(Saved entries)
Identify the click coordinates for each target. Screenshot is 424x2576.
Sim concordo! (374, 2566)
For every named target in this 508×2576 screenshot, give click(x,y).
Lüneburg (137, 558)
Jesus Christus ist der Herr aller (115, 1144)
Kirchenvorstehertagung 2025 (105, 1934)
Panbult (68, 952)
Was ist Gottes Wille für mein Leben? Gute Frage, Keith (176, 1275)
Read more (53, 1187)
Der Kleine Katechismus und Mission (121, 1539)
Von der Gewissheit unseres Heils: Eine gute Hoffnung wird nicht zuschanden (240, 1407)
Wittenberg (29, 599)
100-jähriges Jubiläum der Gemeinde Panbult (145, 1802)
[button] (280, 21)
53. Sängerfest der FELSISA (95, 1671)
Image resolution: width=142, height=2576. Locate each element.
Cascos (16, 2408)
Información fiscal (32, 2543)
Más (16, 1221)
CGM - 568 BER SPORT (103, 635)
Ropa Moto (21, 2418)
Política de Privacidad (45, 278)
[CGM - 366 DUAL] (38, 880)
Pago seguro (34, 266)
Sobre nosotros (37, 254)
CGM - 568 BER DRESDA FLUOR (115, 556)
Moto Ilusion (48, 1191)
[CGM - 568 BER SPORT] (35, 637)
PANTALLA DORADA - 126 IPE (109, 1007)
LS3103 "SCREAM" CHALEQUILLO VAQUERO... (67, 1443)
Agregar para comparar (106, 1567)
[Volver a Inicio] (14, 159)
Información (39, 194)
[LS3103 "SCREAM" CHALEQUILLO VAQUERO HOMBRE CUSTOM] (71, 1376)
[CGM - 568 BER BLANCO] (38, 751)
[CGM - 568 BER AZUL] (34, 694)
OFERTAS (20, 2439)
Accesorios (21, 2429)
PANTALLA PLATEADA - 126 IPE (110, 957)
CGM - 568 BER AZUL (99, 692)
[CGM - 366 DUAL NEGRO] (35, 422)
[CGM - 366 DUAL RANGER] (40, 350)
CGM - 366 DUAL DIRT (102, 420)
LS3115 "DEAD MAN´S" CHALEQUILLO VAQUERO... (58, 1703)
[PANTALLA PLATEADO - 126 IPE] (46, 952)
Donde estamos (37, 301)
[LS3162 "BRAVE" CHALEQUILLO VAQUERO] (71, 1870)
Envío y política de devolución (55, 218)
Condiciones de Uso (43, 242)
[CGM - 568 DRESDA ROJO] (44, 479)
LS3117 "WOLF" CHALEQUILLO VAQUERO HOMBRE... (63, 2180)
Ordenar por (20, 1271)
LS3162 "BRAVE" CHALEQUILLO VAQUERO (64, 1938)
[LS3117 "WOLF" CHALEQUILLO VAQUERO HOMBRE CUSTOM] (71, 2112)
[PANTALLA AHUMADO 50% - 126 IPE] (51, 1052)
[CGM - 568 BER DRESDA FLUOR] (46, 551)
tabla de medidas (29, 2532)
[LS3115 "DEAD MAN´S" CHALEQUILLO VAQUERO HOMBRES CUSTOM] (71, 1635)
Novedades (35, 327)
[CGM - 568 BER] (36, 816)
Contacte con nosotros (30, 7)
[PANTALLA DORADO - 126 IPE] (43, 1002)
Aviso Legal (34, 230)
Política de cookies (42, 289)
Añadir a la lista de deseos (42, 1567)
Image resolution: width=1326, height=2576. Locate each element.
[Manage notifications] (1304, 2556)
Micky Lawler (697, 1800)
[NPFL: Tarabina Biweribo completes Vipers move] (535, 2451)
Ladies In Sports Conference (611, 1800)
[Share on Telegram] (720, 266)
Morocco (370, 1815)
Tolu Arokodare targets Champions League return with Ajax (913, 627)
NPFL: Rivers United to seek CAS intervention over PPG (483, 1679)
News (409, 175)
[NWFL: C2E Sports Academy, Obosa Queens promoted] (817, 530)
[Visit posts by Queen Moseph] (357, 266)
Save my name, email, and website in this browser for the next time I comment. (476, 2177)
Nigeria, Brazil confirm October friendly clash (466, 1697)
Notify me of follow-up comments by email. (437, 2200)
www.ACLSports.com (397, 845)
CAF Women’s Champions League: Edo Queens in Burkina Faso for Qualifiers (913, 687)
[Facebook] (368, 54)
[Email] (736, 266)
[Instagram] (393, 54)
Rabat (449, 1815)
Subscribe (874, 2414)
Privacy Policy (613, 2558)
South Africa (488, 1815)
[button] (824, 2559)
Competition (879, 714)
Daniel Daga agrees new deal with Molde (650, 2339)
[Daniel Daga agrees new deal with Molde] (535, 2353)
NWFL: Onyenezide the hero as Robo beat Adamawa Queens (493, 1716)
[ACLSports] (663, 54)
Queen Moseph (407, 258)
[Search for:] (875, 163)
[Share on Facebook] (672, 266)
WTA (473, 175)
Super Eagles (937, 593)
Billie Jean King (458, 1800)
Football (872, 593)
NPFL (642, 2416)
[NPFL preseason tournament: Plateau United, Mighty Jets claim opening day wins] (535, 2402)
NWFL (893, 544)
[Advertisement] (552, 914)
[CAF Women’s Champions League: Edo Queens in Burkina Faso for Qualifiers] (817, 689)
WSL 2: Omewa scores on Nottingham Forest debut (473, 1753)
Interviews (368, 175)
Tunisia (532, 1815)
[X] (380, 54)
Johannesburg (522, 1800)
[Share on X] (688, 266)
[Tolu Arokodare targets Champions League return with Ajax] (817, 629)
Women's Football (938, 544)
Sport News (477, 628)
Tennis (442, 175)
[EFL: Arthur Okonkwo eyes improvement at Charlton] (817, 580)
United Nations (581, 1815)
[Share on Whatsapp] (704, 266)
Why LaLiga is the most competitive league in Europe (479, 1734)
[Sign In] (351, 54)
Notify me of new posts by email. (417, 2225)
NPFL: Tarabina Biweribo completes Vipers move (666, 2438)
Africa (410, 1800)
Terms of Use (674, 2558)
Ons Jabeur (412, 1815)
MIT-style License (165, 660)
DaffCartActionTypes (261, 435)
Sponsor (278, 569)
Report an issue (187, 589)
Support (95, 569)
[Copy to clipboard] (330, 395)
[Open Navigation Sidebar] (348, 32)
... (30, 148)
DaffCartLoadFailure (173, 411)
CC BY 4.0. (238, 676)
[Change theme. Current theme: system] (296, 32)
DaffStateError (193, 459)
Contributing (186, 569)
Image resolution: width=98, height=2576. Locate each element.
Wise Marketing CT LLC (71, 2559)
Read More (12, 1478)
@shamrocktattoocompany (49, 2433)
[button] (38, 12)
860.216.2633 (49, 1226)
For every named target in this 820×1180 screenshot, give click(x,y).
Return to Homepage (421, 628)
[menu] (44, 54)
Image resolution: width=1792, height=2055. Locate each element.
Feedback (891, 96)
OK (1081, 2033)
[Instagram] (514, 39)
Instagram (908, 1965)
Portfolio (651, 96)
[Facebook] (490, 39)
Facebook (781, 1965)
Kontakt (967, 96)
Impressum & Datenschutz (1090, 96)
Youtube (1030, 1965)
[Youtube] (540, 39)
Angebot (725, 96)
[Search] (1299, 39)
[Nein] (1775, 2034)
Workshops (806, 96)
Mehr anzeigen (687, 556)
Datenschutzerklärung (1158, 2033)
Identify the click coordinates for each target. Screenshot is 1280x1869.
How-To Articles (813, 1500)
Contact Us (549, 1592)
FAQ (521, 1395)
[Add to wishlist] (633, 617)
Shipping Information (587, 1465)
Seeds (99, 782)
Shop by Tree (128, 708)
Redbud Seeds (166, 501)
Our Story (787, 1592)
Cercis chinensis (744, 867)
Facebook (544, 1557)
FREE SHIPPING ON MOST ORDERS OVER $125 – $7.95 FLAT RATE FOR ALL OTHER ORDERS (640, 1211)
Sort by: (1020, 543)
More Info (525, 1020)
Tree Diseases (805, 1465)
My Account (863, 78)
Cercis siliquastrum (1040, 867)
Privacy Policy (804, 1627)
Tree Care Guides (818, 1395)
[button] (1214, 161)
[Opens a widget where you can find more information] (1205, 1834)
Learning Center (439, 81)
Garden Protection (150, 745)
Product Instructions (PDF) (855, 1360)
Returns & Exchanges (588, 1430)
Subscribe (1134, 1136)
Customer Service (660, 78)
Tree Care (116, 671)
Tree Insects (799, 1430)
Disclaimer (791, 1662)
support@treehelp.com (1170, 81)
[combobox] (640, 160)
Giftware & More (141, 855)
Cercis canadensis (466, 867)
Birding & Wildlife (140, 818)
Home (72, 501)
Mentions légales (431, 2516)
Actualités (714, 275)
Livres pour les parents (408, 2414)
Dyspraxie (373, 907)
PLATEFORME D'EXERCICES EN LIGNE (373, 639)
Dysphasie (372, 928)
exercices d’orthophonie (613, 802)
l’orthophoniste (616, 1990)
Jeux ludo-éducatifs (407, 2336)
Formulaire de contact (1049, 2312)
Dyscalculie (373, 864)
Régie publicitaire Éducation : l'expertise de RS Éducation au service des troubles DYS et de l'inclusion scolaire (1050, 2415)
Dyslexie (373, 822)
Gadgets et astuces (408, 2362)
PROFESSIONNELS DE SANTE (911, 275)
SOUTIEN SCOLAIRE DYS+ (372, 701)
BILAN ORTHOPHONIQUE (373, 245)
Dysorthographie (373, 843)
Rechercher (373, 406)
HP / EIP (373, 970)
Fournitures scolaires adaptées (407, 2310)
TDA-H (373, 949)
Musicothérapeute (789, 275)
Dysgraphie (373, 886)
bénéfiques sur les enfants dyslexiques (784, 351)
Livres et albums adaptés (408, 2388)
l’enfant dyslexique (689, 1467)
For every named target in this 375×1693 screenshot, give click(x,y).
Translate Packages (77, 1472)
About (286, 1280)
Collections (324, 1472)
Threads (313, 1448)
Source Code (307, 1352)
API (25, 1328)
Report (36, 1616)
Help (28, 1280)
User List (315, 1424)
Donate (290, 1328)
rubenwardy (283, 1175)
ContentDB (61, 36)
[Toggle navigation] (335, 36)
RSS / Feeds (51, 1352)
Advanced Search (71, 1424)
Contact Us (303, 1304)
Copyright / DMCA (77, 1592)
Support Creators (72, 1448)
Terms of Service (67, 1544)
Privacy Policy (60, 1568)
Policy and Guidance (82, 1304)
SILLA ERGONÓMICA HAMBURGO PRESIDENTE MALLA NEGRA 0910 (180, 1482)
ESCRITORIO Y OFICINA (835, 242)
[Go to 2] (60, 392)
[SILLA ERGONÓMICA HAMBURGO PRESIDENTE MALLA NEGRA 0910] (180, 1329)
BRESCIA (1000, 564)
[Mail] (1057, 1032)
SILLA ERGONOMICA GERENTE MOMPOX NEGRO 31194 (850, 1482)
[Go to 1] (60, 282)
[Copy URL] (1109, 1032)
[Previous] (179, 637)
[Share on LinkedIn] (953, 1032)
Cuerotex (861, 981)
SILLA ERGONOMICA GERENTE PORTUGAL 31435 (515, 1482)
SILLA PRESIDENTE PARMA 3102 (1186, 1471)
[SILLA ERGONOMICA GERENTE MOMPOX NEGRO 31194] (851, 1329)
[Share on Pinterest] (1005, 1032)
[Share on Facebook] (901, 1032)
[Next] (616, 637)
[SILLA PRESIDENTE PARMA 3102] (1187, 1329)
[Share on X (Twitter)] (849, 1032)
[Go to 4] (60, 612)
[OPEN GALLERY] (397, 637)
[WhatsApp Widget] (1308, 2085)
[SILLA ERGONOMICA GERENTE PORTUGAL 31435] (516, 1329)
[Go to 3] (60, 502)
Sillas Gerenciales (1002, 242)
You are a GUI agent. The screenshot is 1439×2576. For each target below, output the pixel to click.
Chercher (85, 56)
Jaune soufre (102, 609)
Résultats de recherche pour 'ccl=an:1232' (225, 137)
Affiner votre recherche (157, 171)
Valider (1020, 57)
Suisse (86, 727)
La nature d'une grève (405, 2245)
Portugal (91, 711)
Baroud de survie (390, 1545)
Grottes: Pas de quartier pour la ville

_Problem statement:_
Copy the records above faithfully. Begin at their first line, end at the line containing "Panbult (68, 952)", and include nothing else.

_Task result:_
Identify the click coordinates for each target. Screenshot is 424x2576.
Sim concordo! (374, 2566)
For every named target in this 508×2576 screenshot, give click(x,y).
Lüneburg (137, 558)
Jesus Christus ist der Herr aller (115, 1144)
Kirchenvorstehertagung 2025 (105, 1934)
Panbult (68, 952)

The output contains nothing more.